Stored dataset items
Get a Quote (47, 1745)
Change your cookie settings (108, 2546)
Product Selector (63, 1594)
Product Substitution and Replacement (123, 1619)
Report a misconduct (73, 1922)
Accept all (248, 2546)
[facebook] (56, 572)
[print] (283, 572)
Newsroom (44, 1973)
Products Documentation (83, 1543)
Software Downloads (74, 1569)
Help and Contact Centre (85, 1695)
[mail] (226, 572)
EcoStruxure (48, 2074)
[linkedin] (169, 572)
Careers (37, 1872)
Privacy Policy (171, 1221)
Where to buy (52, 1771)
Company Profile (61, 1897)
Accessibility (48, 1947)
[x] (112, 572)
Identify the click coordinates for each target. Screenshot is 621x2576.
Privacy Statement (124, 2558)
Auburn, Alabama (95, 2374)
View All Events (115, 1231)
---
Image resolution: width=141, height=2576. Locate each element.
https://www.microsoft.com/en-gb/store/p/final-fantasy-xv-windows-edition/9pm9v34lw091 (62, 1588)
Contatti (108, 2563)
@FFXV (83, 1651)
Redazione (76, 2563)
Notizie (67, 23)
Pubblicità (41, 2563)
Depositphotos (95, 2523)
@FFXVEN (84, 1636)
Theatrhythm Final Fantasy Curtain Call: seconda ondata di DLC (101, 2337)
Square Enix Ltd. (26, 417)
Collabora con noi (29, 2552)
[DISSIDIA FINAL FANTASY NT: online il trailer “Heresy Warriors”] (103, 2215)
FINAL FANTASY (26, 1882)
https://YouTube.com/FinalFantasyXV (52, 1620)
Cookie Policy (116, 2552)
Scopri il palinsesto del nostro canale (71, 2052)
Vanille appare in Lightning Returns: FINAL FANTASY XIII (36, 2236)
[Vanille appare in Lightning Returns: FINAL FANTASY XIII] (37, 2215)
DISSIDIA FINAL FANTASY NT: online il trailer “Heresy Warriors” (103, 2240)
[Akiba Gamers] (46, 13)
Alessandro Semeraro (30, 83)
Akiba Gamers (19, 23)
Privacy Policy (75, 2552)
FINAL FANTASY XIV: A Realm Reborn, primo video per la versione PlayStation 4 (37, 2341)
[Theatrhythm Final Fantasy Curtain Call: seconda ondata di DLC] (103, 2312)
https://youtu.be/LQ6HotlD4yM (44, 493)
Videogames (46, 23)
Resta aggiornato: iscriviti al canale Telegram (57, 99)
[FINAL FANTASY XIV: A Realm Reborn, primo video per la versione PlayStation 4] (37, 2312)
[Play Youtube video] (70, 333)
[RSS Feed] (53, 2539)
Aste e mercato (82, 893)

### Work instruction:
Only the lines above from the line with "EcoStruxure (48, 2074)" to the line with "View All Events (115, 1231)", those two lines included, should be reproduced exactly.

### Answer space:
EcoStruxure (48, 2074)
[linkedin] (169, 572)
Careers (37, 1872)
Privacy Policy (171, 1221)
Where to buy (52, 1771)
Company Profile (61, 1897)
Accessibility (48, 1947)
[x] (112, 572)
Identify the click coordinates for each target. Screenshot is 621x2576.
Privacy Statement (124, 2558)
Auburn, Alabama (95, 2374)
View All Events (115, 1231)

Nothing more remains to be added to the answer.